Dengan lihai hastaku memoles berbagai warna dan nuansa gradasi warna pada kertas kasar berwarna putih itu. Mengikuti arah sketsa yang telah aku buat sebelumnya. Laiknya seorang manusia yang percaya dengan alur hidup yang sudah di atur oleh Tuhan, butuh proses dan indah jika itu takdirnya.
Pernah suatu hari, kala itu mentari pulang, kehadirannya digantikan oleh sang rembulan. Meski langit tak sebenderang saat bersama mentari, ia tetap menawan dengan rembulan bahkan bintang-bintang yang berkelap-kelip turut menemaninya. Gelap memang, suasana menjadi sendu senyap, angin yang terasa jauh lebih dingin memeluk raga yang tak berdaya.

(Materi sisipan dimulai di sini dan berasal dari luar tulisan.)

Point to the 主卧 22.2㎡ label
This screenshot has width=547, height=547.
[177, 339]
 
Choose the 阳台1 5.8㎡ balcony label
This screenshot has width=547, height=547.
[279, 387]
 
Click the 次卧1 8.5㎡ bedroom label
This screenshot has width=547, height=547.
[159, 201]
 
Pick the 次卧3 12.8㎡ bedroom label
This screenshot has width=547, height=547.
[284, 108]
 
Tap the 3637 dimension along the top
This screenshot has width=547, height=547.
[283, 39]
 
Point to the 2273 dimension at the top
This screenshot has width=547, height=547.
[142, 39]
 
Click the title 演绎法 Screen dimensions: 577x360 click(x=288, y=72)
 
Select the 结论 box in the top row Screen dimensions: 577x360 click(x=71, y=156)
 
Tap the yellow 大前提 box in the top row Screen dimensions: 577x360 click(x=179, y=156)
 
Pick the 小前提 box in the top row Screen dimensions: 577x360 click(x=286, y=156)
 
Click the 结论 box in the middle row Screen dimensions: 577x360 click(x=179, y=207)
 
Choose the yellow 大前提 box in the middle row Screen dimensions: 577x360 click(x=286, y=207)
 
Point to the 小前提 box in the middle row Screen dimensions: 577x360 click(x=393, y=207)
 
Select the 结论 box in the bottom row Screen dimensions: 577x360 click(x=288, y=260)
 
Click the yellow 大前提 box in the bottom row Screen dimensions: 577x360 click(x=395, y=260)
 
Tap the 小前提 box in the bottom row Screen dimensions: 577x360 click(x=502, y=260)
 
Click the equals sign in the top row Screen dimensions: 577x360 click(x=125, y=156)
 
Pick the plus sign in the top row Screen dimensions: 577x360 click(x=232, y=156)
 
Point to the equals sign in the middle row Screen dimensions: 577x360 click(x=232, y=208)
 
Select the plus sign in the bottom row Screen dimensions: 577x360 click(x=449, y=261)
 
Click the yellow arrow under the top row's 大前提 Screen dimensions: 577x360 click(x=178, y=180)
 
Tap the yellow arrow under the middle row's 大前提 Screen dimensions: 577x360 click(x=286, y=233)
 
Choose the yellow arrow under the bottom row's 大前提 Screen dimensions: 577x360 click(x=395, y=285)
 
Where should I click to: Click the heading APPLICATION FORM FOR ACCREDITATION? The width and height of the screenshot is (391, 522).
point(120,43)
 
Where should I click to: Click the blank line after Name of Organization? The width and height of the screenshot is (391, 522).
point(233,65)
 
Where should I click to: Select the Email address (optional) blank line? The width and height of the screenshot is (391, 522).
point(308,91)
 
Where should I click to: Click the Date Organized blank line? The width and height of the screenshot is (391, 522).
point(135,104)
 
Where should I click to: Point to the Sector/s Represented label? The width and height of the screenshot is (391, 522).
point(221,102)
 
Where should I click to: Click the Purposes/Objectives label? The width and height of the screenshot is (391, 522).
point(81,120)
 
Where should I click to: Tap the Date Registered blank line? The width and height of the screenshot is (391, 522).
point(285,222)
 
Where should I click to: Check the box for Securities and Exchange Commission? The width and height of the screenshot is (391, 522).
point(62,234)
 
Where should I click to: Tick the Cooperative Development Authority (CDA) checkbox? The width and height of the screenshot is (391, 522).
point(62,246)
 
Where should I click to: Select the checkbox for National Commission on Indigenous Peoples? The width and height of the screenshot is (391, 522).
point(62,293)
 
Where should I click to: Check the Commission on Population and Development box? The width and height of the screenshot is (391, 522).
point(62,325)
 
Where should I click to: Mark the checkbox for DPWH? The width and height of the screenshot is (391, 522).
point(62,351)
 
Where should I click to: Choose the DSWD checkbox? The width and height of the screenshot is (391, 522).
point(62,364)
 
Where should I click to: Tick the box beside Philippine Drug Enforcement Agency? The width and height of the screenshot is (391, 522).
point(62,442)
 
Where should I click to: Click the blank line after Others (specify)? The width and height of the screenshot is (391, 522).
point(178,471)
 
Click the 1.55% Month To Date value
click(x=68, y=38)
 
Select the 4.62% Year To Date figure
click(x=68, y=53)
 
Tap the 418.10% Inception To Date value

"Hidup itu diibaratkan percampuran warna. Kamu bebas mau mencampurkan warna apa saja di dalamnya. Warna yang nggak harus sama dengan orang lain, dan kalau nggak sama bukan berarti warna yang kamu pilih itu buruk. Ini cuma tentang selera, karena warna itu sendiri adalah seni," katanya, ia bersandar sambil menengadahkan netra. Menatap rembulan yang bercahaya di tengah kegelapan yang menyelimuti.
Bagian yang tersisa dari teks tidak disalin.